(Placeholder to develop the report on BMDE and the importance of actual engagement in the territory.)
From here to there marks a linear progress from one determined point to another, and expresses the undetermined path that will develop into a roadmap to reach a specific goal, set in advance as a desirable objective. This expression is often used to engage in a road towards a quantifiable output, and tries to predict a set of discrete steps to follow in order to reach expectations. The resulting roadmap is brought forward to teams and funding institutions as a rational, comprehensive depiction of a deterministic bet on a future engineered to become the future.
Although roadmaps from here to there are very satisfying to the mind, reducing risk to a bearable minimum, they have to deal with many imponderables. Inherited from engineering approaches, roadmaps tend to work well in that context where machines must abide by the laws of physics. Our universe tends to favor ‘good enough’ assumptions, that with time and effort can help propel rockets to the stars in a pretty accurate and effective way. Strong of its success, technoscience amplifies its power over domains beyond its scope, by the virtue of its effective predictive power. But engineered solutions often lack insight into complexity, and roadmaps tend to hit unforeseen limits that, from an engineering perspective, amount to errors.
From (t)here to here tries to account for this complexity, and also for the fact that how predictable things might be, complex systems are not only things, they involve many trans-individual relations affecting each other in unexpected ways.
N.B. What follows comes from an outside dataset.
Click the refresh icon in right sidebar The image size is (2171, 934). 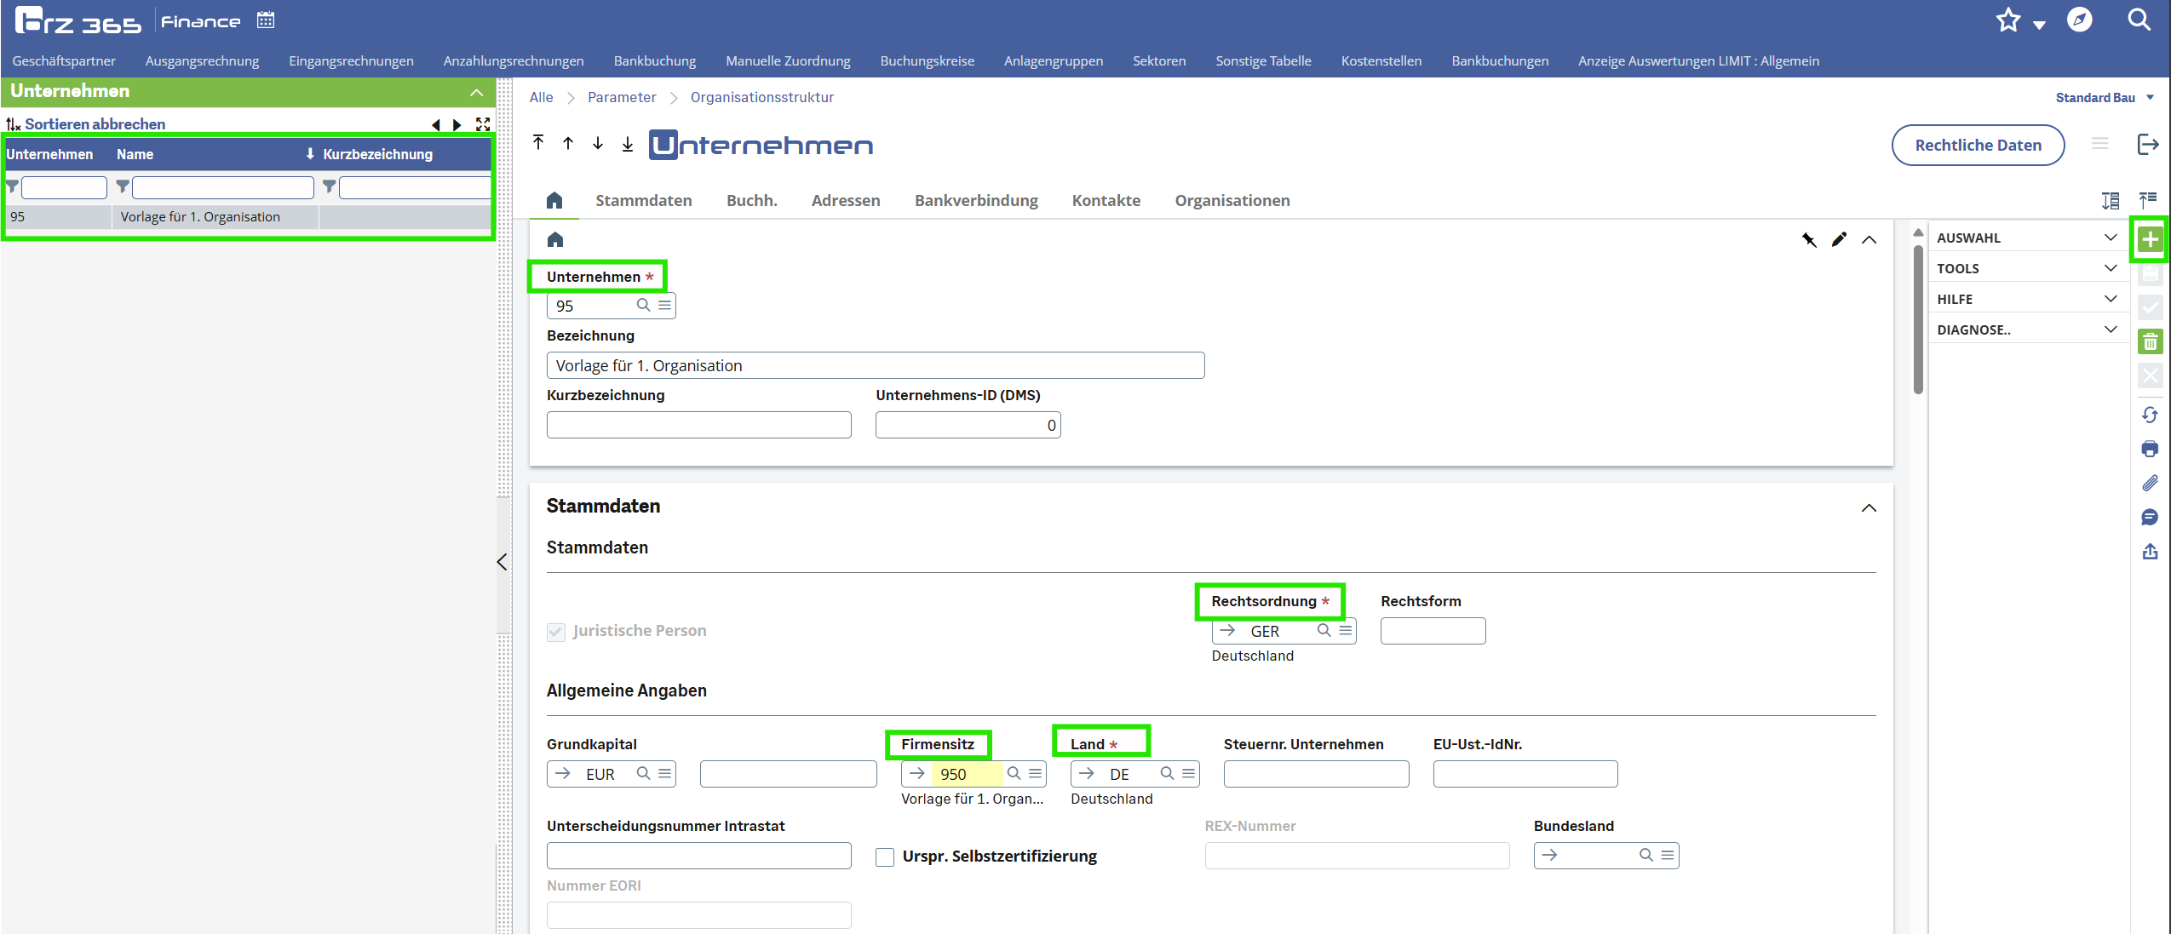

Here, the (t)
reminds us to consider the present situation as a hit-or-miss goal inherited from a past that didn’t play well along the lines of prediction. In retrospect, the oracle was wrong. The expression, turned around from its deterministic perspective, also insists on the importance of focusing not only on the expected goal, but more importantly on the actual path taken, of which the goal is but one step that will hopefully be taken.
Mapping the Commons is the stated goal of Dewey Maps, by a non-profit association in Belgium that nurtures a support network to local Press initiatives. If the original intent was to provide the local Press with yet unavailable information about the Commons, the cartography project of Dewey largely broke beyond a technical endeavor to venture into the network’s core competence : small-scale participatory democracy.
Because local Press is about informing the neighborhood, it’s a powerful tool to engage inhabitants and develop community ties. Following this lead, Dewey Maps creates an inventory of common resources that people can tap into and nurture themselves: the map is not the territory, but Dewey Maps proceeds from investing the territory and gathering inhabitants to explore, promote, defend, and organize the commons around them.